Fig. 5a shows that the films deposited from the CsPbBr₃ nanoink solution present a good match with the orthorhombic crystal lattice of CsPbBr₃ for the samples deposited at room temperature and 80 °C. The original nanocrystalline phase is thus maintained in the thin films. When the perovskite is deposited on a substrate at 150 °C, a signal for the tetragonal crystal lattice of the CsPb₂Br₅ perovskite appears along with the CsPbBr₃ orthorhombic phase, thus yielding a dual-phase CsPb₂Br₅/CsPbBr₃ film. The films prepared with CsPb₂Br₅ nanoink solution deposited at room temperature show a good match with the tetragonal crystal lattice of CsPb₂Br₅ along with minor traces of PbBr₂. When increasing the deposition temperature to 80 °C and 150 °C, the peaks of PbBr₂ and CsPb₂Br₅ increase in intensity (Fig. 5b), as expected from simple crystal sintering and growth, but no significant phase transformation is observed. Note that traces of nanocrystalline CsPbBr₃ may also be present but not detected by XRD.

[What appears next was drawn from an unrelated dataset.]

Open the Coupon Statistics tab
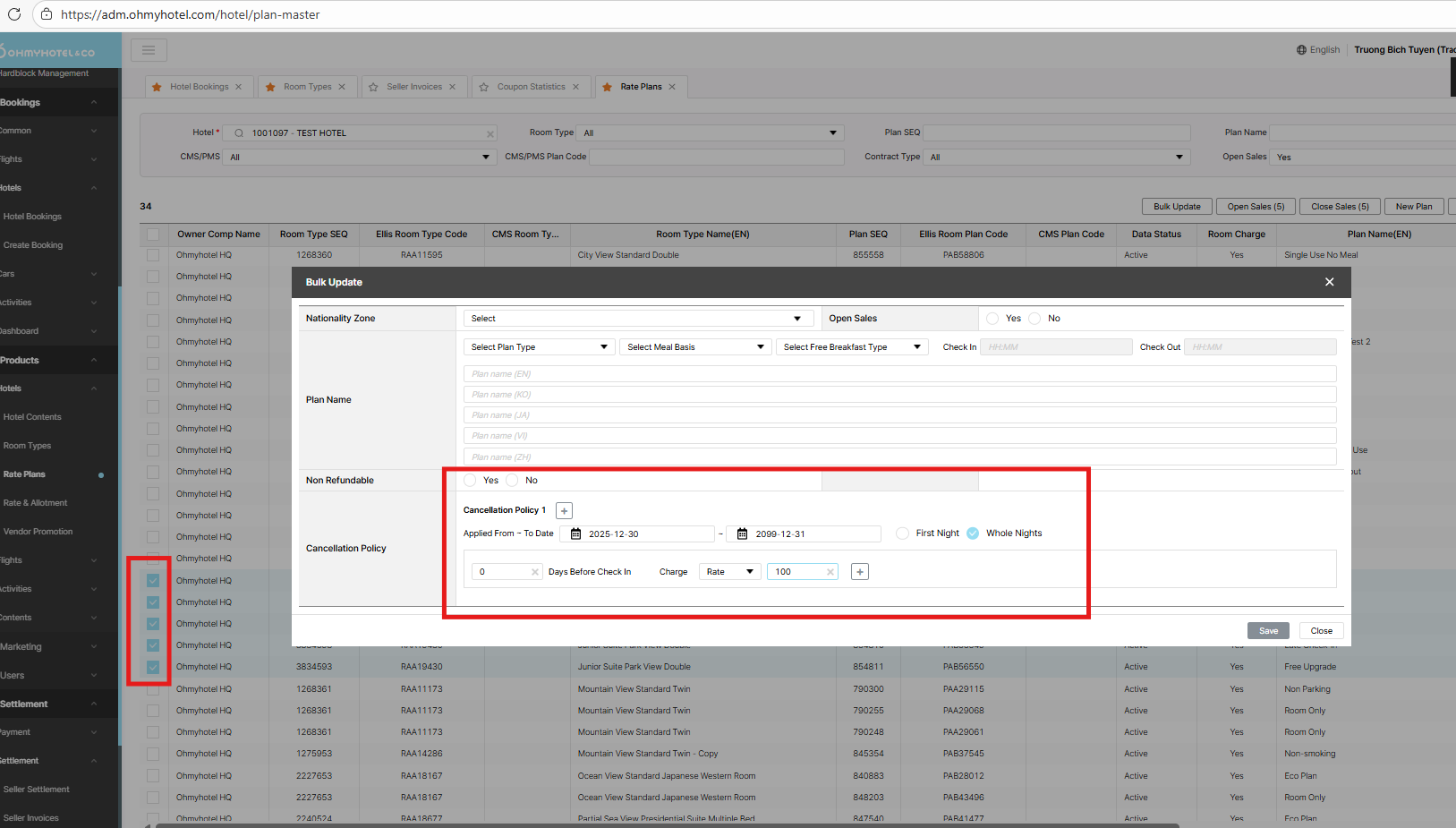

Fig. 6 shows the UV-vis absorption and normalized PL spectra of CsPbBr₃ and CsPb₂Br₅ films prepared at room temperature (Fig. 6a and b), 80 °C (Fig. 6c and d), and 150 °C (Fig. 6e and f), respectively, with 1, 2, 5, and 10 layers (i.e., 100, 200, 500 and 1000 μL of nanoink solution). In all cases, a bandgap of approximately 525 nm is obtained. In detail, the samples exhibited PL maximum within the range of 515–522 nm, corresponding to energies of 2.40–2.37 eV (Table S1, ESI†). A slight red-shift of approximately 23 meV was observed in some samples with increasing film thickness. This red-shift is consistent with previously published findings, which report red shifts in the range 0–30 meV attributed to enhanced self-absorption.^28,29 The increase in absorption with the number of layers translates to an obvious increase in film thickness. In Fig. S3 (ESI†), we plotted the absorbance value at 450 nm for the different compositions, temperatures, and numbers of layers. The roughly linear increase with the number of layers could serve as an indicator of layer thickness. Nonetheless, we note that absorbance values are derived from transmission measurements neglecting scattering (reflectance), which may be significant for some samples. Photoluminescence quantum yield (PLQY) (Fig. 6g) was measured for CsPbBr₃ and CsPb₂Br₅ films prepared with 5 layers (500 μL of nanoink solution) deposited at room temperature, 80 °C and 150 °C. As hypothesized previously, the lower absorption but higher PLQY of the CsPb₂Br₅ films suggests that these films embed small but brightly emissive CsPbBr₃ clusters, passivated by a PbBr₂-rich shell.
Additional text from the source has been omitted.